Requirement: Return the entries exactly. Images are not part of the copy.

[Recorded data]
• • •
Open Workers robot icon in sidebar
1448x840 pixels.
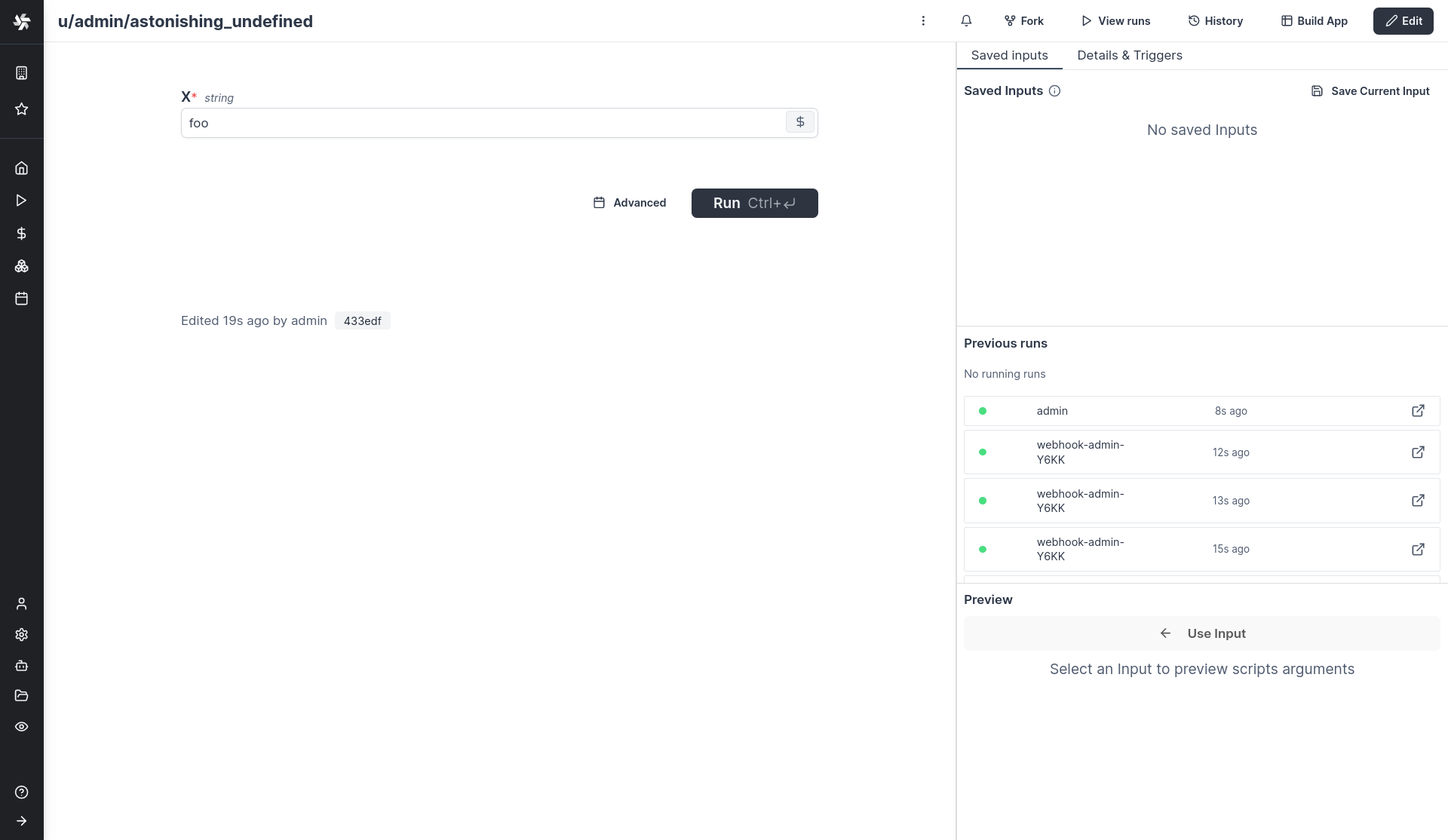(22, 666)
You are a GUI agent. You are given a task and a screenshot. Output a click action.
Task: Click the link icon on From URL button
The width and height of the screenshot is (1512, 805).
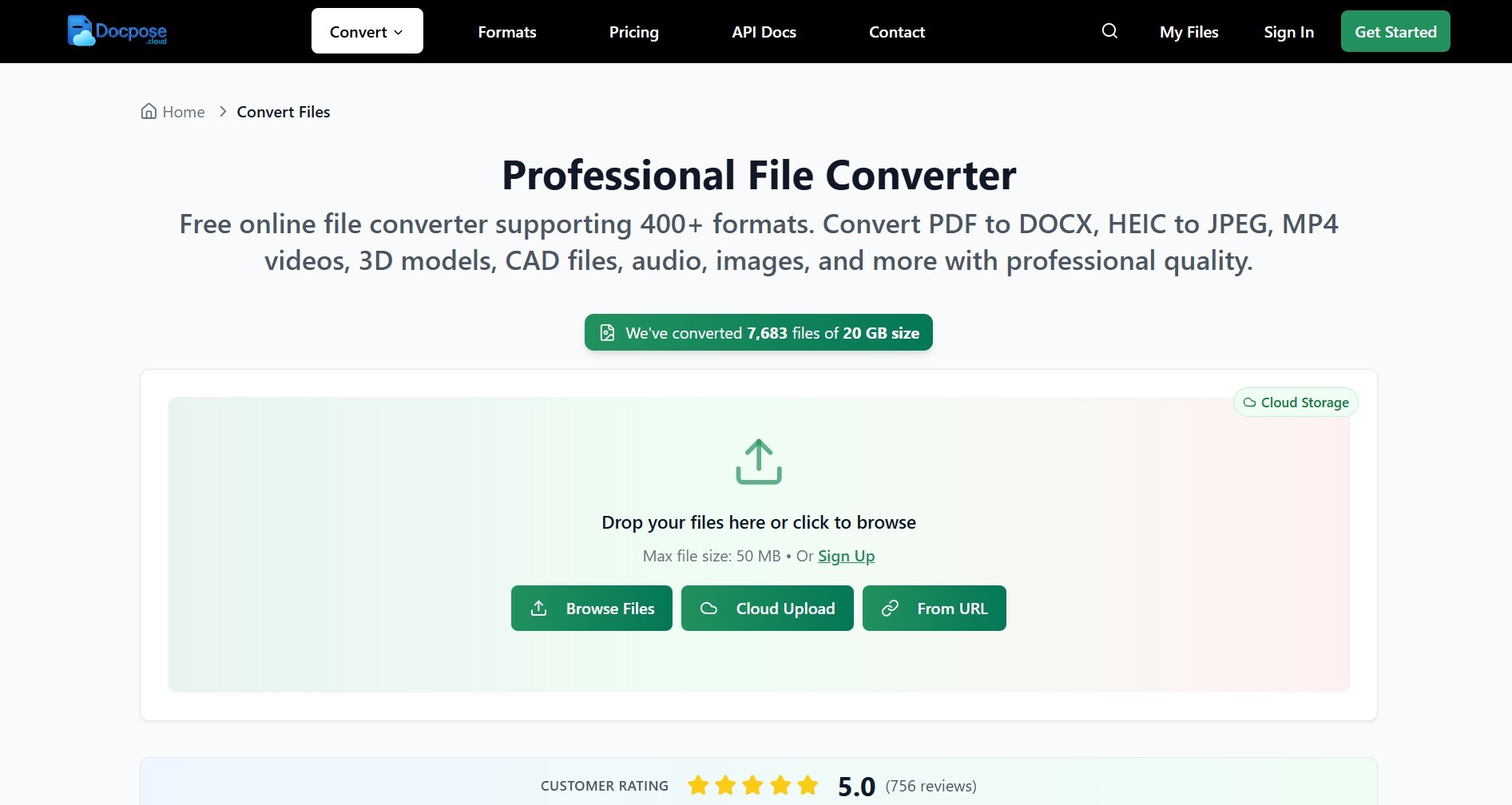(890, 608)
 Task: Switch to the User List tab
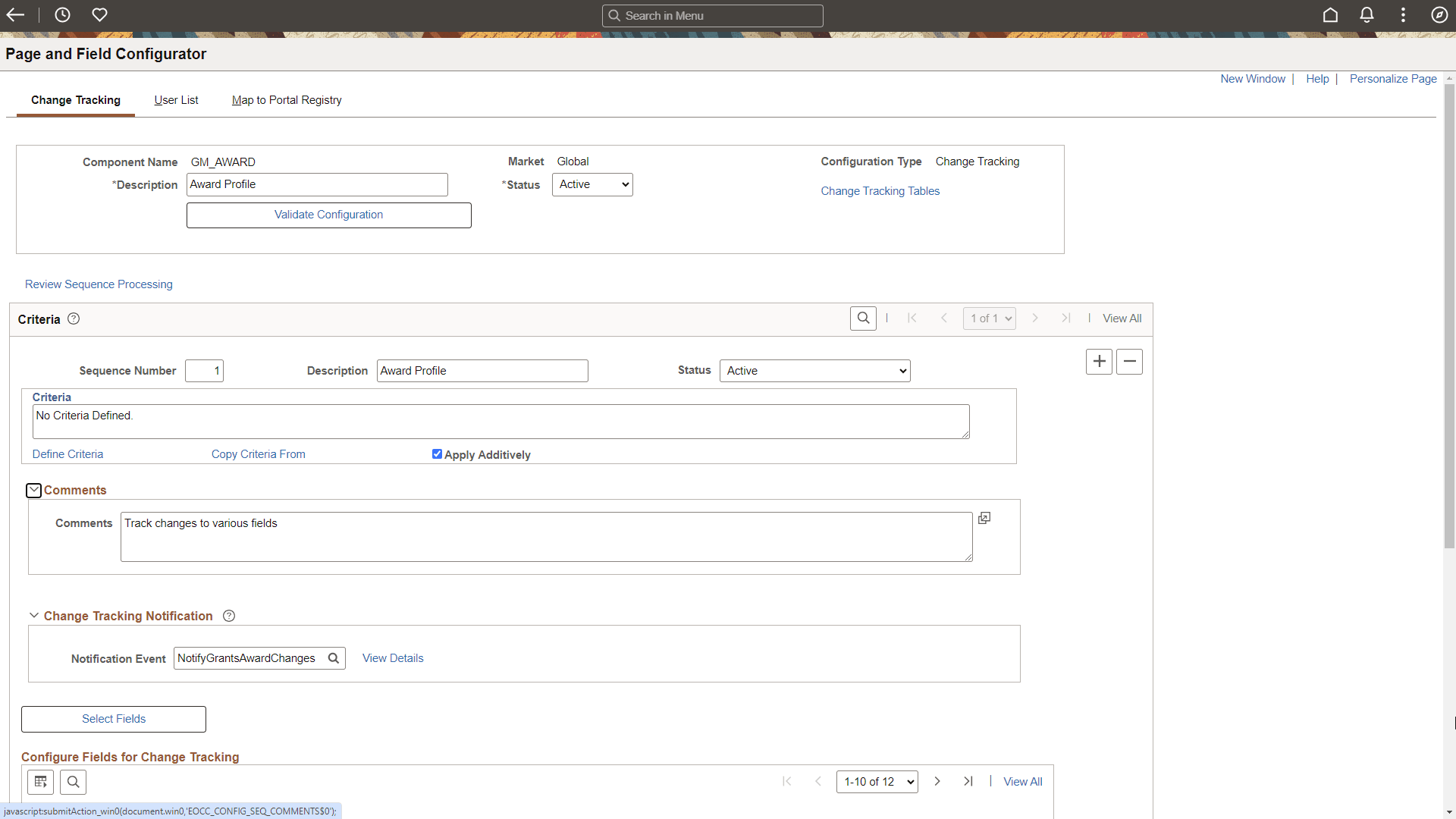tap(176, 99)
• • •
Reply:
Open Workers robot icon in sidebar
1448x840 pixels.
(22, 666)
You are a GUI agent. You are given a task and a screenshot. Output a click action.
Task: Click the link icon on From URL button
The width and height of the screenshot is (1512, 805).
(890, 608)
 Task: Switch to the User List tab
tap(176, 99)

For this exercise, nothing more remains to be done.